Como garantir a qualidade do curso à distância?
Começaria pelo elemento simples: a massa de estudantes vem de um ensino médio que provavelmente é um dos piores do planeta. Então os alunos que ingressam vem com deficiências muito grave na média. Segundo, há uma visão de preocupação obsessiva com o lucro que acaba gerando ou fomentando a má qualidade. Eu não tenho nada contra o lucro na educação, há espaço para o setor público e para o privado. O que me preocupa é a obsessão pelo lucro e não o lucro. Isso acontece tanto no presencial, quanto na modalidade à distância. Em educação, se os empresários soubessem como é bom negócio fazer bem feito, eles o fariam com boa qualidade. Nem que seja porque é bom negócio. Parte deles ainda não percebeu.

Como o senhor avalia o trabalho da Universidade Aberta do Brasil (UAB), que oferece cursos à distância através das instituições federais de ensino?
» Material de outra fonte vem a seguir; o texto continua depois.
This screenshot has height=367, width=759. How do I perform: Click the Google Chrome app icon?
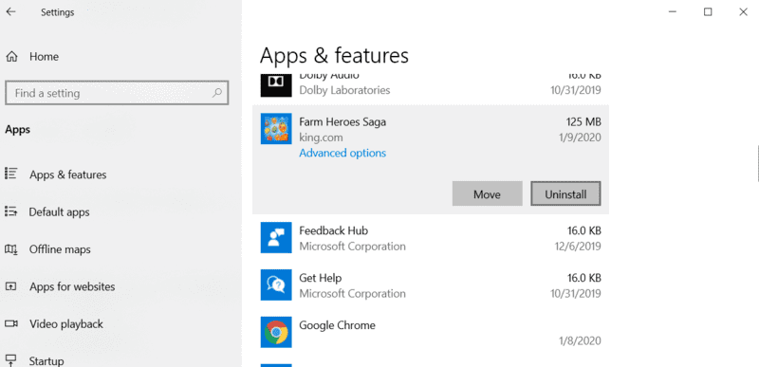click(276, 332)
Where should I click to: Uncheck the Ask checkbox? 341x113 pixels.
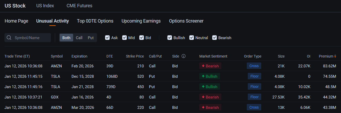pos(107,38)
A Universidade Aberta do Brasil nasceu com muito fôlego, mas não teve continuidade de políticas sustentáveis. Mesmo assim, ela teve um papel fundamental de introduzir a cultura do digital nas universidades públicas. Hoje boa parte dos cursos presenciais adotam um conjunto de ferramentas que vieram dessas experiências da UAB porque é o mesmo professor que dá as duas modalidades. É fantástico. O setor privado foi mais dinâmico conseguiu ampliar muito a sua oferta. Já o setor público mais uma vez mostrou dificuldade de manter uma política. O Brasil não está discutindo algumas ações educacionais importantes.

Quais, por exemplo?
Estamos trabalhando ainda com cursos longos sem certificações intermediárias. O mundo trabalha com isso. Na área de Administração, por exemplo, o primeiro certificado aqui no país é quando o aluno consegue o diploma. O mundo trabalha com certificações intermediárias. No final do segundo ano, o estudante lá ganha a certificação em Gestão e Finanças, que não tem o mesmo valor do diploma, mas vale como um título informal que pode utilizar na sua vida profissional. O Brasil não faz nem na pública nem no privada. No particular, há medo dele abandonar. No público, existe um tradicionalismo arraigado muito voltado para as carreiras clássicas do século XX. Mas o mundo mudou.
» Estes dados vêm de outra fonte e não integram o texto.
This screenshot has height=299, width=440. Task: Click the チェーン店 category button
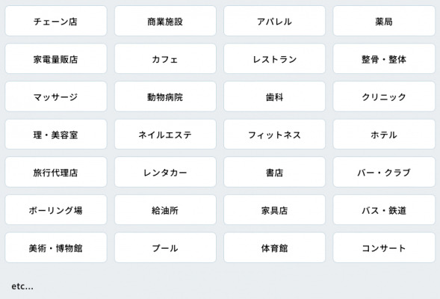[56, 21]
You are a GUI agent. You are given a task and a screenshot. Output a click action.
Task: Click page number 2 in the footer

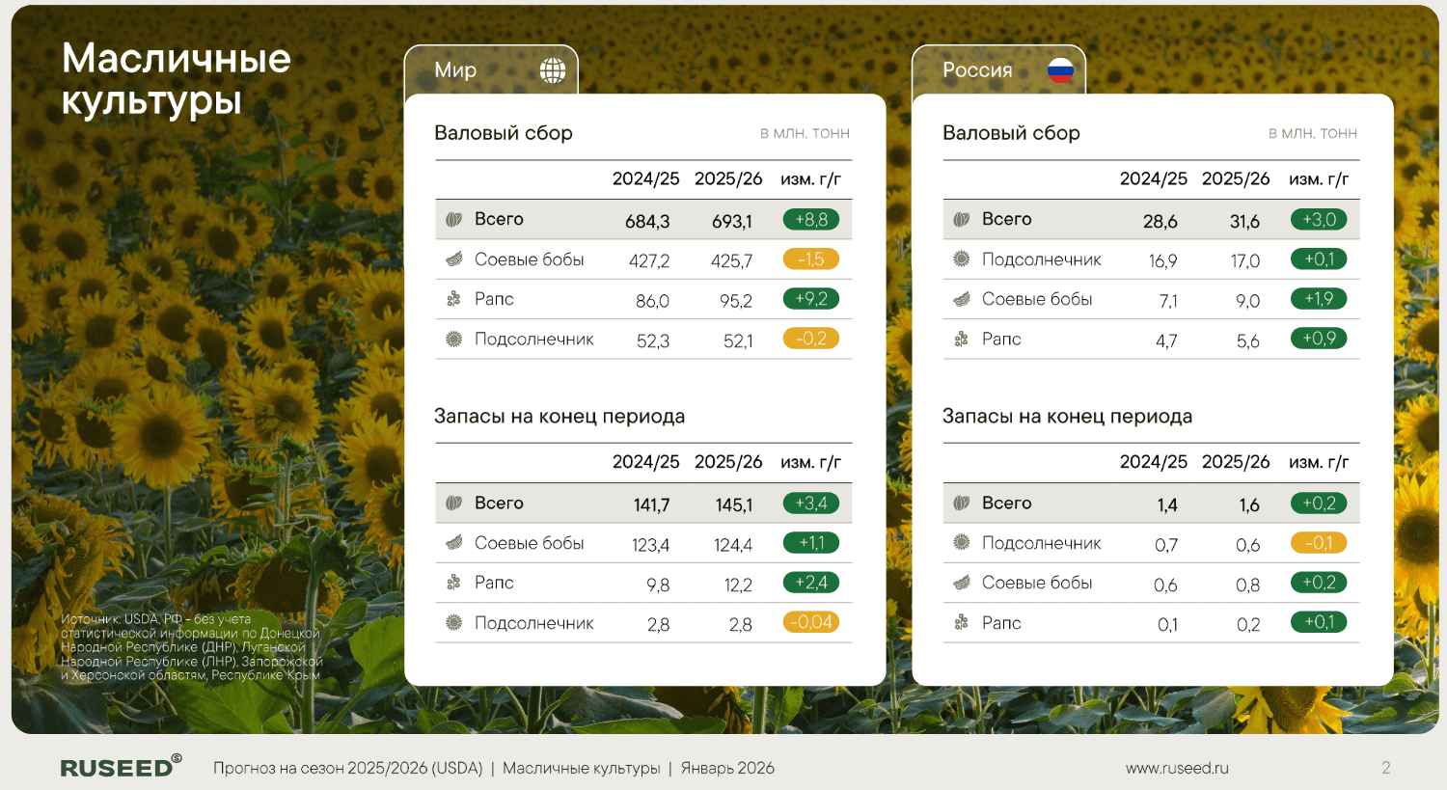coord(1385,768)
Alguns especialistas propõem que o curso de formação de professores tenha um limite máxima de carga horária à distância. O que o senhor pensa sobre isso?
Eu tendo sempre a pensar o oposto. Formar um professor que não tenha plena habilidade das ferramentas da educação digital seria formar alguém para o século passado. Se eu propusesse uma lei, deveria ser proibido formar um docente que não tenha tido forte contato com ferramentas de aprendizagem em ambientes digitais. Estamos falando em formar crianças e jovens. É um crime formar um professor que não tenha pleno domínio das ferramentas digitais.
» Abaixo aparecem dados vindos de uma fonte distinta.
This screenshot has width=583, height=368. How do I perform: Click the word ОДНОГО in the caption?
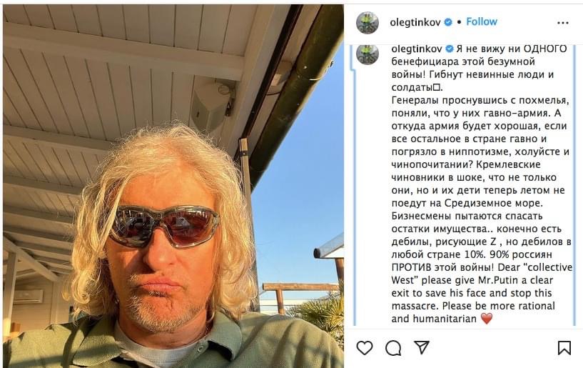545,49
A educação à distância ainda tem um problema grave de evasão?
Evasão da distância é diferente da presencial. A modalidade à distância é levemente superior, mas concentrada no primeiro e segundo semestre. E na presencial é espalhada. Aqueles que furam o bloqueio na EaD não evadem. Porque aqueles que conseguem superar a utilização dessa metodologia, aprendem a aprender no mundo digital. Assim, o índice de evasão a partir do terceiro semestre é mais baixo. Isso é muito positivo porque significa que o aluno se habitou a superar essas dificuldades.